Los cumpleaños de la abuela de Alberto eran terribles. Tenían que ir todos los miembros de la familia y siempre terminaban igual: escuchando recuerdos de épocas pasadas. Esta vez no fue diferente, y cuando llegó la hora de tomarse el tazón de chocolate bien espeso, la abuela comenzó con la misma cantinela de todos los años.
—¡Ay, Albertito!, cada vez que te veo me pareces igual que tu bisabuelo don Alberto; la misma cara, los mismos ojos, las mismas manos de pianista, ¡y el mismo talento musical! Qué lástima me da tener que marcharme de este mundo sabiendo que te niegas a desarrollar el talento de aquel gran hombre.
Estos eran unos momentos en los que los padres de Alberto se le quedaban mirando con cara de súplica como diciendo: «Lo poco que te costaría dar una alegría a la abuela y aprender piano».
Cuando volvían en coche para la casa, tampoco había año que no le reventaran los nervios con lo mismo. Sin embargo, este año cambió algo. Alberto se quedó un rato en silencio y de pronto dijo:
—Mañana mismo me matriculo en solfeo.
Dicho y hecho. Al día siguiente estaba dando la primera clase, cuando se encontró la primera sorpresa con el profesor. A éste le llamaban todos El Siesta, y se lo tenía bien merecido. Era de cara muy chupada, y poseía una calvicie que ocultaba dejándose el pelo largo de un lado para cubrir con él toda la cabeza. Su voz era monótona, y la entonación uniforme, por lo que conseguía apagar la vocación musical que pudieran tener sus alumnos. Cuando comenzaba a leer la partitura, a casi todos los presentes, por muy motivados que estuvieran, parecía que les acababa de picar una mosca tsé-tsé.

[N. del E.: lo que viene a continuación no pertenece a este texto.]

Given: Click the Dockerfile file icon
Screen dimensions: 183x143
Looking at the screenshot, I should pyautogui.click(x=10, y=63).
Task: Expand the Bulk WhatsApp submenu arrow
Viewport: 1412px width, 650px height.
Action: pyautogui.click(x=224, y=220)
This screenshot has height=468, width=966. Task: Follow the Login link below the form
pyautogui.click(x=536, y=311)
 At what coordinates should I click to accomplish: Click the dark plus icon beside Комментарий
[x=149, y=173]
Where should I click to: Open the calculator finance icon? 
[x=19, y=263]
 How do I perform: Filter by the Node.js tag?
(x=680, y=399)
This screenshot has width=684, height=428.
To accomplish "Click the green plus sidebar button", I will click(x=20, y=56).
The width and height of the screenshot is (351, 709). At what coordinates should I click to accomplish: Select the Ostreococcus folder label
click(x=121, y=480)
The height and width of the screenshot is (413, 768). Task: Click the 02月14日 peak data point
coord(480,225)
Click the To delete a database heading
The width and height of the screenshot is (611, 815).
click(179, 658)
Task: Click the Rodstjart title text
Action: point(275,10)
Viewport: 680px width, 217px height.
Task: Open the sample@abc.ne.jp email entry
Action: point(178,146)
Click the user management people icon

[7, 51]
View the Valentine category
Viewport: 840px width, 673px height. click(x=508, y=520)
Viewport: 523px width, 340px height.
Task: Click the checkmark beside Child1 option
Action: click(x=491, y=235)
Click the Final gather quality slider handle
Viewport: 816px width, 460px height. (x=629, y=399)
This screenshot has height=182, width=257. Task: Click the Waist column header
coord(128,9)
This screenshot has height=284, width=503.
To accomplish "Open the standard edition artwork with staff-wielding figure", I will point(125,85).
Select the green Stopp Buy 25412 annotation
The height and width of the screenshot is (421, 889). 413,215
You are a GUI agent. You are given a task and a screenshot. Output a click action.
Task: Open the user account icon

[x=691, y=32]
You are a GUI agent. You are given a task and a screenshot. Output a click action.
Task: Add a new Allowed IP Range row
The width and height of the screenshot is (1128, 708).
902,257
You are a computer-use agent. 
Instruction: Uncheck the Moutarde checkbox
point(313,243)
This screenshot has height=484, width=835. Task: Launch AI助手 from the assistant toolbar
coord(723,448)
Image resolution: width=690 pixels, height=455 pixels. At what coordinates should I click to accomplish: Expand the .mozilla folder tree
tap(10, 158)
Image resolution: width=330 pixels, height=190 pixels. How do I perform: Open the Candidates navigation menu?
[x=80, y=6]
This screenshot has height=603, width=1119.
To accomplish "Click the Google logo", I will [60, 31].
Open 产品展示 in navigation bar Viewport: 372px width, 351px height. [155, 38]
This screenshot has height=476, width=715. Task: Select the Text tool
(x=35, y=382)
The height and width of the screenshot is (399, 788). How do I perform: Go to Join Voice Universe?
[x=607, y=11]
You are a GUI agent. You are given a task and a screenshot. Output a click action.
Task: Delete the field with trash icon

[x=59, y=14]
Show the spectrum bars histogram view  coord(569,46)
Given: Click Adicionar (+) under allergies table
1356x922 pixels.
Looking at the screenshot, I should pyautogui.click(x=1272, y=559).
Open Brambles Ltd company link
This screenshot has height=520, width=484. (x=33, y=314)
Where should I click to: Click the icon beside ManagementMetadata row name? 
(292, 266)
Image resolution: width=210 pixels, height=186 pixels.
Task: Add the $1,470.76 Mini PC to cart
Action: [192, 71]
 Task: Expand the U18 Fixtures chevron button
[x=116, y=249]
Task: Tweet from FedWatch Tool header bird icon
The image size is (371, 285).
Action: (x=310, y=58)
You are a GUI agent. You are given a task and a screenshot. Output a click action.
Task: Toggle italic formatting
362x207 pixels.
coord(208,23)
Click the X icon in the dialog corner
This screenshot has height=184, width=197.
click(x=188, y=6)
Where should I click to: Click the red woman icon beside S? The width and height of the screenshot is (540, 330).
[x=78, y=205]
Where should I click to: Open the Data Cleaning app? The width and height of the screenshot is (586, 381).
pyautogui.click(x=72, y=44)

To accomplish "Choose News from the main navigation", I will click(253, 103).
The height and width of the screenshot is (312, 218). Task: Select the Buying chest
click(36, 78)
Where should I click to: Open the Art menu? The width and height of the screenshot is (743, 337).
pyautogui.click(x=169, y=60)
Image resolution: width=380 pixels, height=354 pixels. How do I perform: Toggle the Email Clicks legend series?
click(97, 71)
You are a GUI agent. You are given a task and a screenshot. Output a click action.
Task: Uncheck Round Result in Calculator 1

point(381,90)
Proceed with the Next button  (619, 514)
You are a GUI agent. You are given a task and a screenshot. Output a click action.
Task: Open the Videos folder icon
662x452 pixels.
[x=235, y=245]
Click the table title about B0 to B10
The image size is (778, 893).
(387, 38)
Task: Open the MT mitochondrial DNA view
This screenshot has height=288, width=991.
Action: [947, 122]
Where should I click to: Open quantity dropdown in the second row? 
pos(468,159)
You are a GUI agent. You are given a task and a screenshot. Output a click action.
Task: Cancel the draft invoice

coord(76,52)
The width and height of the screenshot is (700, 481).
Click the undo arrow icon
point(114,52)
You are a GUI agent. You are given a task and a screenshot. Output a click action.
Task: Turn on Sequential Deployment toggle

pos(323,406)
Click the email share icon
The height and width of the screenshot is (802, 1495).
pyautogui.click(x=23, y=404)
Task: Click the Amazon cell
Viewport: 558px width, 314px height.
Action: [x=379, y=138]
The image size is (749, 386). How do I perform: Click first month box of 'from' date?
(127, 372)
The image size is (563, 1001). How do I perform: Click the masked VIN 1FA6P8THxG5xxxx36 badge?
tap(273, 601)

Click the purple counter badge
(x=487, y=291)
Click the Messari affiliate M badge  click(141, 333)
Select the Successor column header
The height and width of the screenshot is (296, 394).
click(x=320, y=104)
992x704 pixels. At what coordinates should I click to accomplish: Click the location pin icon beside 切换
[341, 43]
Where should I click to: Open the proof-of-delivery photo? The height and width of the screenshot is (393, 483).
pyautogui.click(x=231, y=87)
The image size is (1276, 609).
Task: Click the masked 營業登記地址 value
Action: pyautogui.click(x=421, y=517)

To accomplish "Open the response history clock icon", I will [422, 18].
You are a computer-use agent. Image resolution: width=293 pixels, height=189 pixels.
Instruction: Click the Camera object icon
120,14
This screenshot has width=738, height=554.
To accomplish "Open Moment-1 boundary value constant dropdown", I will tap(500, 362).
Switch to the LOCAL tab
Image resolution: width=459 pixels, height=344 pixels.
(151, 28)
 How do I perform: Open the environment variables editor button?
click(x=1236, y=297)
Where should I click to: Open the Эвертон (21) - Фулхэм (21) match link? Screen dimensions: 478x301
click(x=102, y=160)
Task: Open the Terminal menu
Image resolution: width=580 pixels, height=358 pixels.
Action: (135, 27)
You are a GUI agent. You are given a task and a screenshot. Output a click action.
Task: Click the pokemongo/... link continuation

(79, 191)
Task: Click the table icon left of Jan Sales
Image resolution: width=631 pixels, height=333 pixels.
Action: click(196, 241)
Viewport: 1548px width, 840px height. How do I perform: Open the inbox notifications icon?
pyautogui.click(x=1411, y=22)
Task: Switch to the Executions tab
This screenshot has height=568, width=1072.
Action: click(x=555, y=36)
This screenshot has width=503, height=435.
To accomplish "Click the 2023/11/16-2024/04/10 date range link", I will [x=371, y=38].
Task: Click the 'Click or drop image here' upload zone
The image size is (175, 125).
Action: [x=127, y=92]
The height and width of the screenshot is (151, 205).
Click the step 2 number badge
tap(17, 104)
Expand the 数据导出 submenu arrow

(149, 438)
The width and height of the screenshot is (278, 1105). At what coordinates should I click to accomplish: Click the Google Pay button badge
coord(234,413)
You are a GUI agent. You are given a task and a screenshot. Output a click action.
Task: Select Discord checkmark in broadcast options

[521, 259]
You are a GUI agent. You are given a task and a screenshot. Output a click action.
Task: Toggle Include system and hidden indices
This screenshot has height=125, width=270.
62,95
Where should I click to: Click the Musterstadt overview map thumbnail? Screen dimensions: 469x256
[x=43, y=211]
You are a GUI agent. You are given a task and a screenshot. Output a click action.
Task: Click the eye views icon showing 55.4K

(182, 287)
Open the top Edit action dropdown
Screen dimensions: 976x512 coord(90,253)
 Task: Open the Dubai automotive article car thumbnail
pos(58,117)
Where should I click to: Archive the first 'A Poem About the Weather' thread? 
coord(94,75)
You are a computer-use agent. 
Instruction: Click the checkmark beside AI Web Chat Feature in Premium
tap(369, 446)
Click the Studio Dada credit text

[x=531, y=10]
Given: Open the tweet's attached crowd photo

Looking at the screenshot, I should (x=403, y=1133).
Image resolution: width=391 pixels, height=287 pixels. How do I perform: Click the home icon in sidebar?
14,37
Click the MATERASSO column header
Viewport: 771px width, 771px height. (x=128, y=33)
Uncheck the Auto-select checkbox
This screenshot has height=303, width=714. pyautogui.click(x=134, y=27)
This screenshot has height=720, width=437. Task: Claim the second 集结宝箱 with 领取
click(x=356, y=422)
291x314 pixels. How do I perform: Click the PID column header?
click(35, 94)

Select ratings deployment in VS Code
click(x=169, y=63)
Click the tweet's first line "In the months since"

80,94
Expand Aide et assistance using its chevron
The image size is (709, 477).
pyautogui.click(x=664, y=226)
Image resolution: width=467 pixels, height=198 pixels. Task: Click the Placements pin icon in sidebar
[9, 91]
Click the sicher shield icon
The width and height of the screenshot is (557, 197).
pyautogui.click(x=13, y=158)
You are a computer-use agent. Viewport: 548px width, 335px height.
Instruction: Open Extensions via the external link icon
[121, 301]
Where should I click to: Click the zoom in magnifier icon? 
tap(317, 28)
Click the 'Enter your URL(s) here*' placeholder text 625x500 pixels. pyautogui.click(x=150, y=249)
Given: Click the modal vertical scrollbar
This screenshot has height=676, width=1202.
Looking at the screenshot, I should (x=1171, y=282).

La alternativa era: o pasarse la hora mirando el reloj, o distraerse coa lo primero que a uno se le ocurriera. Alberto ya no sabía qué hacer. Había probado la agudeza de su vista examinando hasta el más mínimo detalle de los cuadros que estaban colgados en la pared de la clase; había pensado en lo que haría el próximo fin de semana; había dibujado un camión en su cuaderno, y el plasta del profesor continuaba con su monótono «do, re, sol, mi, do, la». Todos sus compañeros se encontraban en la misma situación. Ni los más audaces tenían éxito al pedir permiso para ir al servicio y así poder escaparse un rato. El Siesta parecía una grabadora que no hacía caso a nada salvo a su soniquete.
Alberto, que ya no sabía con qué distraerse, tuvo de pronto una genial idea con la que pasar ocupado el resto de la clase: ¡pensar matemáticamente!
«Cada letra la transformaré en un número. A igual letra, corresponderá un mismo número», se dijo Alberto mientras iba desarrollando el juego. El profe seguía en su línea «do, re, sol, mi, do, la».
«Si se colocan en una columna todas las notas musicales de dos letras y las “sumamos”, obteniendo como resultado la única nota de tres letras, es decir, la nota sol, ¿se podría resolver este problema?», continuó pensando Alberto.
Desde luego, lo que se le había ocurrido era un problema morrocotudo, pero como encontró la solución fácilmente y todavía quedaba bastante tiempo para terminar la clase, no se le ocurrió nada mejor que escribirlo en un papel y pasárselo a una compañera de clase. La pregunta era:
¿PODRÍAS DAR EL RESULTADO Y DECIR QUÉ NÚMERO CORRESPONDE A CADA LETRA?
De esta manera, los alumnos de El Siesta lograron sobrevivir a la clase. Mientras tanto, el profesor siguió adelante con su «do, re, sol, mi, do, la», sin que nada ni nadie fuera capaz de sacarlo de su ensimismamiento musical.